Ultralinear vs Distributed Load in the Late 70s through Early 80s Fender Twin Reverb

Okay, I kind of played it fast and loose on the technical side with my last two updates concerning the "Ultralinear" Twin.

If you'd like a primer written by someone much more well versed in the effects of connecting the screens to taps on the OT, read this: Oestex - Ultra-Linear

Say we're designing an amp, and we want to connect the screens to taps on the primary side of the OT. If we connect the screen taps to the OT center tap (0% of the primary turns), we get pentode operation, albeit with no ripple filtering. if we instead connect the screen taps to the plate taps (100% of the primary turns) we have triode operation. Anywhere in between we get what is known as "distributed load" operation, which has performance somewhere in between pentode mode and triode mode.

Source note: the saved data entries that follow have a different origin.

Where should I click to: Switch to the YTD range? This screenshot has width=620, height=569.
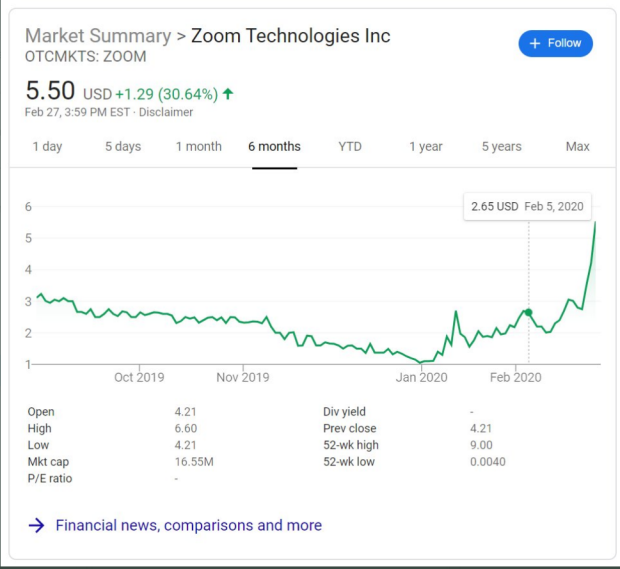350,146
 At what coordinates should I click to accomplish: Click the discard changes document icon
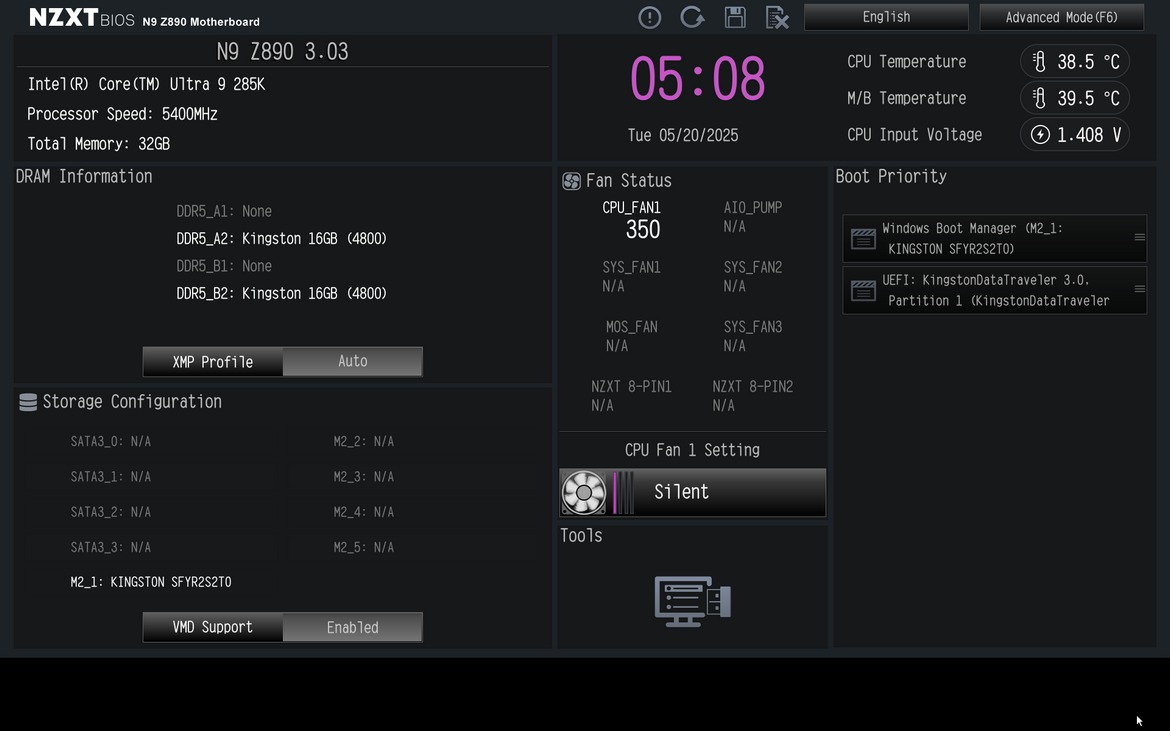click(x=777, y=17)
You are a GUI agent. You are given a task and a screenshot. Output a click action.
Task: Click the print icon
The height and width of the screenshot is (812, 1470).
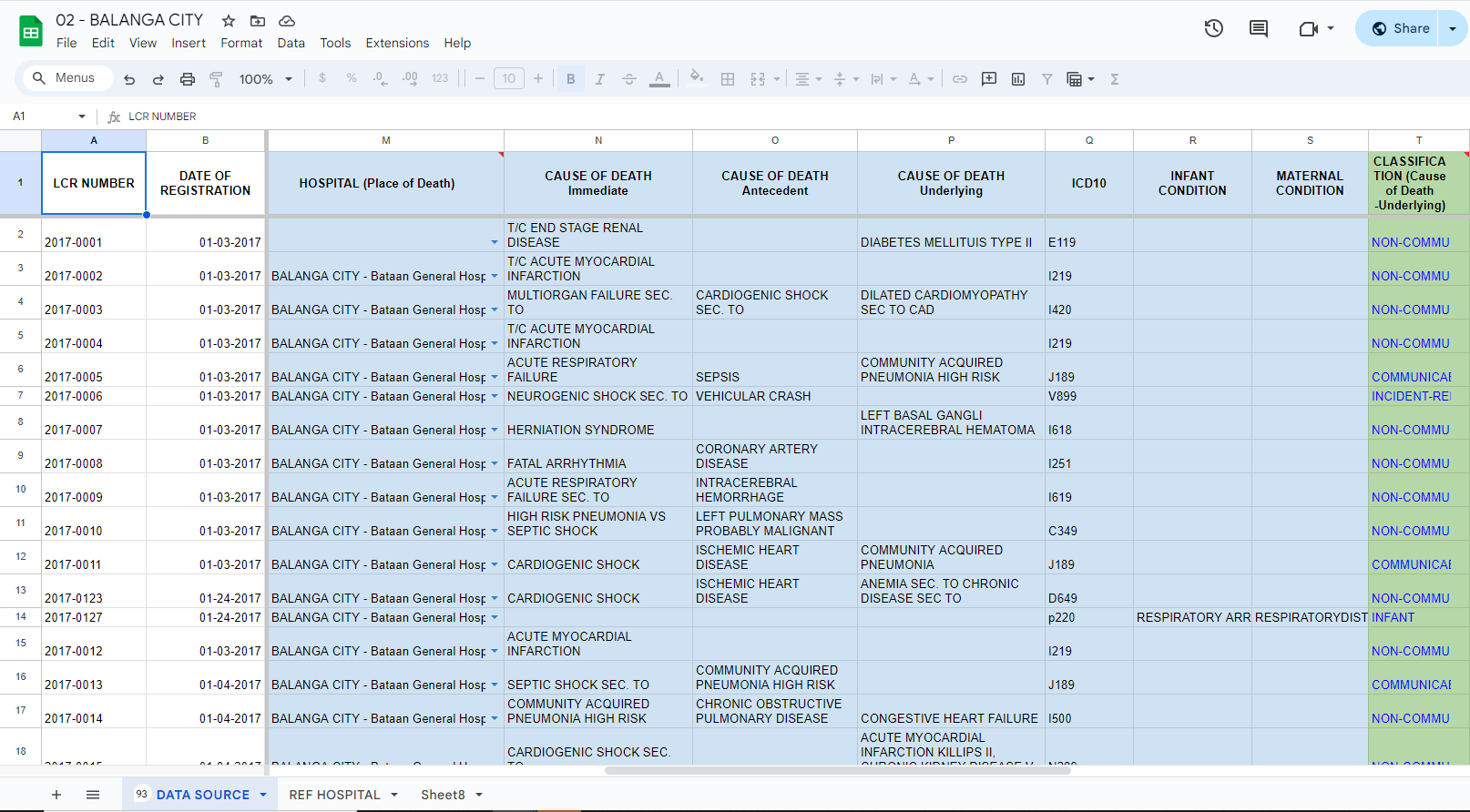pos(188,79)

Pentode mode has higher output, but also higher distortion. This is how nearly all of guitar amps are typically connected. Certainly all amps you can buy in the store. Many guitar amps have a "half power" switch, sometimes properly labeled as a "triode/pentode" switch which allows the user to pick which mode the output tubes are connected in. These switches aren't very popular with users (though they have some fans) partly because the loudness doesn't seem to drop to half (pesky logarithms!) and partly because the tone is much duller in triode mode.So, I'm sure the average guitarist has some familiarity with amps with this switch. To summarize for guitar purposes:

Pentode:

• Higher output
• Brighter tone 
• Crunchier distortion
• More distortion

Triode:

• Lower output
• Darker tone
• Muddier distortion
• Lower distortion 

Well, friends, there's a whole spectrum in between 0% and 100%. Someone back in the 50s (or possibly the 30s, there are disagreements about who/when) figured out the optimum ratio for balancing high output and low distortion and they decided to call it ultralinear. It turns out (hah, "turns") that the optimum screen tap turns ratio for hi-fi is in the ballpark of 40%, though the optimal tapping point is different for every power tube. At this magical percentage, output actually increases (slightly) over typical pentode connection, the amount of distortion decreases to something similar to triode connection, and the resulting tone is somewhere in between.

Brilliant stuff if you're building a stereo. We're building guitar amps; who cares? Cut to CBS/Fender in the late 70s.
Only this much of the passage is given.